Is Yahoo Under the Influence of TrustRank?

by Kim Roach

As you travel the vast world of search engine results among Google, Yahoo, and MSN, you are likely to run into junk pages at some point in your journey. Although the search engines are working daily to improve search engine results, the search engine spammers are working just as hard to slip through the cracks.

As you know, Google’s algorithm is light years ahead of Yahoo and MSN. However, Yahoo has been implementing a number of changes to keep up. One of these includes the recent filing of a patent application called “Link-based spam detection.” (http://tinyurl.com/f539j) This patent details Yahoo’s ideas on how to reduce the massive amount of web spam that litters the search engines.

The search engines are very well aware that there are spammers who would like nothing more than to trick the search engines in any way possible.

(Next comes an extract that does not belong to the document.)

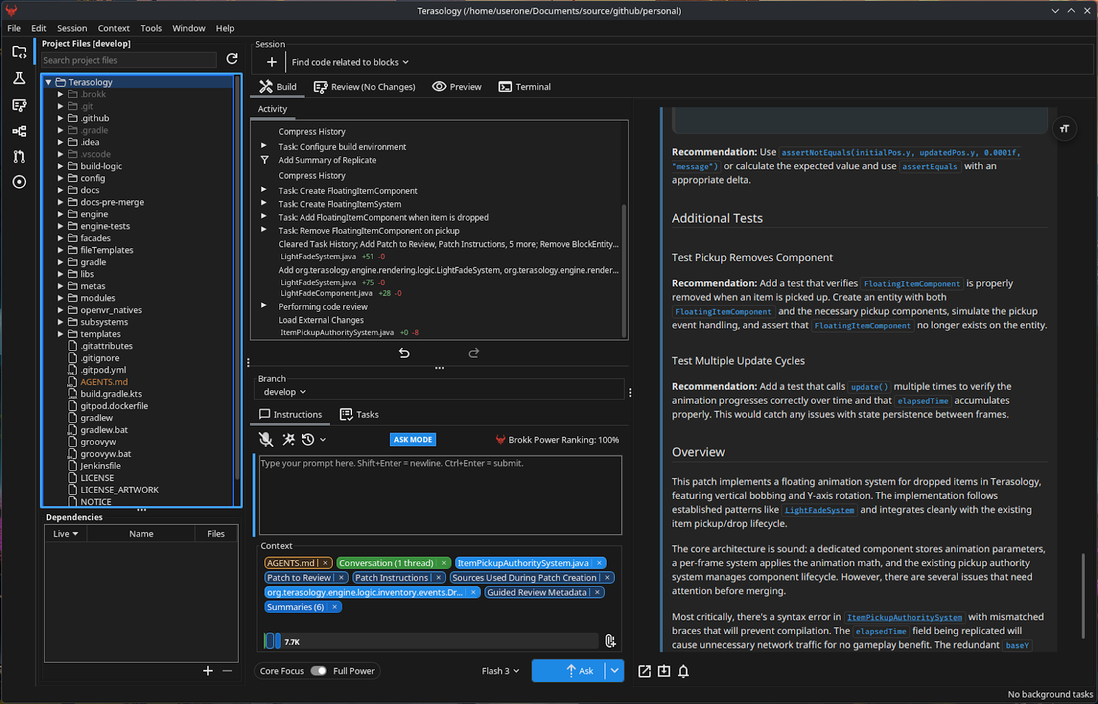This screenshot has width=1098, height=704.
Task: Click the redo arrow below Activity
Action: [x=474, y=353]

This is shown within their patent, which states:

“Since top positions (high ranking) in a query result list may confer business advantages, authors of certain Web pages attempt to maliciously boost the ranking of their pages. Such pages with artificially boosted ranking are called “web spam” pages and are collectively known as “web spam.” ”

In fact , the Yahoo patent even describes many of the spam techniques that are currently being used today.

Little has been said about the release of this new patent application. I am sure if it had been Google releasing a new patent, there would have been massive coverage on the topic. However, as web masters, we should not ignore the search engines, even if they are minor players. This new patent reveals important trends that should not be overlooked.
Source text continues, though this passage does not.